[Start of SELECTION]

When pressure from law enforcement led to the disbandment of several high-profile ransomware gangs during 2021 and 2022, analysts and companies alike wondered what this meant for the threat of ransomware. Some speculated that these attacks would eventually fade into relative obscurity, but ransomware still regularly makes media headlines.
Cybersecurity Ventures boldly predicted a marked increase that will see ransomware striking every two seconds by 2031. So, what does this mean for your security defenses and how can you stay protected if the threat landscape worsens?
The dissolution of notorious gangs like Conti and REvil appeared to offer some respite for organizations from ransomware. It was perhaps even natural that attacks temporarily went down as other groups and actors exercised caution against attracting too much attention.
Months of decline came to an end midway through 2022 with a surge of attacks. The threat of ransomware doesn’t appear to be dwindling, even if the tactics have evolved over time to incorporate data exfiltration and double extortion.
Many sectors remain vulnerable
It takes time for the recognition of cybersecurity weaknesses in a sector to translate into long-term improvements in security postures. Industries like healthcare rely on legacy computer systems that often lack robust security features; evolution gets hindered by a lack of tolerance for downtime, employee resistance and other factors.
In the education sector, most schools and universities can’t compete with the level of funding that large organizations and enterprises allocate to their cybersecurity strategies. Other sectors and smaller companies also lag behind in basic security measures, which makes them attractive targets for ransomware actors.
For the companies that suffer most from a lack of resources, chronic cybersecurity staff shortages don’t magically go away. This shortage leaves the vital human element in security lacking sufficient expertise to deal with a more menacing ransomware threat landscape.
The allure of low-risk, high-reward
Ransomware attacks offer cybercriminals an almost unbeatable balance between risk and reward. The reward side of this balance changed favorably when companies shifted their focus from individuals to businesses in 2016 and 2017.
Previously, ransomware attacks tended to offer pretty low rewards in the order of a few hundred dollars from an unsuspecting victim. Today, the worst-hit organizations pay out millions of dollars when their sensitive data gets held to ransom and/or their critical systems get locked down.
The risk side of the balance remained relatively static even as the rewards grew. While growing media coverage has increased the spotlight on certain groups from law enforcement and security researchers, the anonymity offered by cryptocurrency payments makes it difficult to trace payments to anyone. It’s also hard to even identify threat actors when they communicate on closed dark web forums and Telegram channels.

[End of SELECTION]
[Start of DATA EXCERPTS]

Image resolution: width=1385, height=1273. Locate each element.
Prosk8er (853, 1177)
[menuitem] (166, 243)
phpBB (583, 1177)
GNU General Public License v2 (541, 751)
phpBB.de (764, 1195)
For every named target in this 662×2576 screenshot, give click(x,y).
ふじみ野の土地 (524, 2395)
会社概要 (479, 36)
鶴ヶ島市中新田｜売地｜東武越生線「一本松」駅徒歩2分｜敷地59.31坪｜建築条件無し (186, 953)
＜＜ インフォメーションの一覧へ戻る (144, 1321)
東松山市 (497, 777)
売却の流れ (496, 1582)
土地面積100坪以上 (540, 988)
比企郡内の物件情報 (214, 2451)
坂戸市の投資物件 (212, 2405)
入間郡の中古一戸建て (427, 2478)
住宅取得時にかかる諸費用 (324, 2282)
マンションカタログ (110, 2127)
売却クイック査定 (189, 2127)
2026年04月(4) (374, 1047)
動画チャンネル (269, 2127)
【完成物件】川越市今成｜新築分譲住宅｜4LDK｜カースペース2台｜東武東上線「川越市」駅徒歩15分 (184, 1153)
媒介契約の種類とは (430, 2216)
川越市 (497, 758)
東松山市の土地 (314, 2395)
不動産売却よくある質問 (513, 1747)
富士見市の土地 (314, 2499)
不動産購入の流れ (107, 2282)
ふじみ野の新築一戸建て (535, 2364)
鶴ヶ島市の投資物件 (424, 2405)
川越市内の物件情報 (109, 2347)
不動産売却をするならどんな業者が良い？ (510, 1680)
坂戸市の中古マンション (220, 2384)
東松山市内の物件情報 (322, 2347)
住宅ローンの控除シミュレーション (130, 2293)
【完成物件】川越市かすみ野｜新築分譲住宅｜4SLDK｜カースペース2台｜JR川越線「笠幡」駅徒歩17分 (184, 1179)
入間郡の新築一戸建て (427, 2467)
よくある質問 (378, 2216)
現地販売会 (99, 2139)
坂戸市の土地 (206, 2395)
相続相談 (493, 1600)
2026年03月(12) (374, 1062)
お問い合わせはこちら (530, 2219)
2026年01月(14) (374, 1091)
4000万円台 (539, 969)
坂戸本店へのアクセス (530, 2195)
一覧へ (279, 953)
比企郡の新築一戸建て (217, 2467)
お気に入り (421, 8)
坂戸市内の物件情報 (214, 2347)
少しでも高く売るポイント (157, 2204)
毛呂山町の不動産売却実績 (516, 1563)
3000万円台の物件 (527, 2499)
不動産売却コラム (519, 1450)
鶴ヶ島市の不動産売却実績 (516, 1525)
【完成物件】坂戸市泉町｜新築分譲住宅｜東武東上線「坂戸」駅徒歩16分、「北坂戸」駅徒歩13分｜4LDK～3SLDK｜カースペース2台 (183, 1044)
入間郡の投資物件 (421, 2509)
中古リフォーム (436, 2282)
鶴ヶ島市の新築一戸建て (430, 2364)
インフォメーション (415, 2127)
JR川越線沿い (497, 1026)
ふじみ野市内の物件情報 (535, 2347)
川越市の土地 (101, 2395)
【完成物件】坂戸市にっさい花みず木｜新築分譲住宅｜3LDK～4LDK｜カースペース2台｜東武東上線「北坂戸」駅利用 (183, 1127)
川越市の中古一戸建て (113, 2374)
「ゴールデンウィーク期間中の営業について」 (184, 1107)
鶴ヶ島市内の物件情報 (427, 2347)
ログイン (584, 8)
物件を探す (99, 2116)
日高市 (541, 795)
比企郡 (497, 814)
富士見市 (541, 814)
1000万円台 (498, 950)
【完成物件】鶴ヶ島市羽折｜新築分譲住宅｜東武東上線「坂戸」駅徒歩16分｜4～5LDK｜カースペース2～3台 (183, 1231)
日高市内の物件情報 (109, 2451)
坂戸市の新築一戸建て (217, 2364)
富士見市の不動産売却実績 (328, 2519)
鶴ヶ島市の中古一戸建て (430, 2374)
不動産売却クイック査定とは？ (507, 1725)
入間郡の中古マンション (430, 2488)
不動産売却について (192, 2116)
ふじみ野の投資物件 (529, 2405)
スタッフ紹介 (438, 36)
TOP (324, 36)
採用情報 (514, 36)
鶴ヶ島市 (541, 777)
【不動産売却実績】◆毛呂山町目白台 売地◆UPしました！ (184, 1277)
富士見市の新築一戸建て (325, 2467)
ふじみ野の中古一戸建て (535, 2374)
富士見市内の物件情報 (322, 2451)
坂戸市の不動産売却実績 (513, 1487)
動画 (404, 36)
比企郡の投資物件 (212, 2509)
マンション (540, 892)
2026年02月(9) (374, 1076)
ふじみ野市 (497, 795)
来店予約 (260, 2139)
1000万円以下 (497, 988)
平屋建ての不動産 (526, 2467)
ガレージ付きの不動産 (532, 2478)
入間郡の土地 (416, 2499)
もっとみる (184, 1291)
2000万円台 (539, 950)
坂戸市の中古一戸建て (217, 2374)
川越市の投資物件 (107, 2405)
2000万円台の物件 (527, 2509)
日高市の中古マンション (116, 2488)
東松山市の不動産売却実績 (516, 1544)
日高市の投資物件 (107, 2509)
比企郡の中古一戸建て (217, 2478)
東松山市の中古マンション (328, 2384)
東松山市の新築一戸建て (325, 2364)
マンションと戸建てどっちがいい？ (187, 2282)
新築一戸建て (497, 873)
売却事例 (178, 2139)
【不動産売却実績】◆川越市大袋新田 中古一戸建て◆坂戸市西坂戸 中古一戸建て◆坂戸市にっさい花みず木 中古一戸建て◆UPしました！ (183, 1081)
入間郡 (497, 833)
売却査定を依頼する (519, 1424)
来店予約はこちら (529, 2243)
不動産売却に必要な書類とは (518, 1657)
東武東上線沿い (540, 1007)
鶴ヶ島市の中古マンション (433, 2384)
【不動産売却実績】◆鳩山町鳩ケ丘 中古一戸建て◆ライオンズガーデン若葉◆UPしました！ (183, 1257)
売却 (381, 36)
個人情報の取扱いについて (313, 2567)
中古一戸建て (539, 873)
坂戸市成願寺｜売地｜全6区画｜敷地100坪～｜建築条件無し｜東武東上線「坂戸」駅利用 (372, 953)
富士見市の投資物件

[End of DATA EXCERPTS]

• LIST OF TASKS:
[1] Which two notorious gangs does the ransomware article name as having dissolved?
[2] Pick up the ransomware article after its final sentence and keep writing it.

• PER-TASK ANSWERS:
[1] Conti and REvil.

[2]
Low technical barriers
Modern ransomware attacks are relatively easy to launch and require minimal technical knowledge in developing malicious software. Ransomware-as-a-service (RaaS) platforms and dark web marketplaces make it easy for even novice cybercriminals to carry out these attacks against any business by simply buying or renting a package of ready-made ransomware tools.
Aside from the easy availability of sophisticated ransomware variants, many brokers on the dark web even sell initial access into targets’ networks. This bypasses the need to use spearphishing or other methods to find a way in. Along with tools and initial access, RaaS gangs also lease out their command and control infrastructure, which simplifies the task of persisting access to networks and exfiltrating data.
The prediction of a new wave of attacks doesn’t seem far-fetched given that all of the above factors remain relevant. Ransomware is a highly lucrative business model that costs businesses over 1 billion dollars per year, companies remain susceptible to attack and opportunistic hackers constantly evolve their tactics. If a predicted increase in ransomware attacks transpires, what are your best options?
Deploy a multi-layered security strategy
A defense-in-depth approach is crucial for dealing with the threat of ransomware. Organizations simply can’t afford to depend on single layers or points of failure in their defenses. Defense in depth means using multiple layers of security capabilities across people, technology and operations.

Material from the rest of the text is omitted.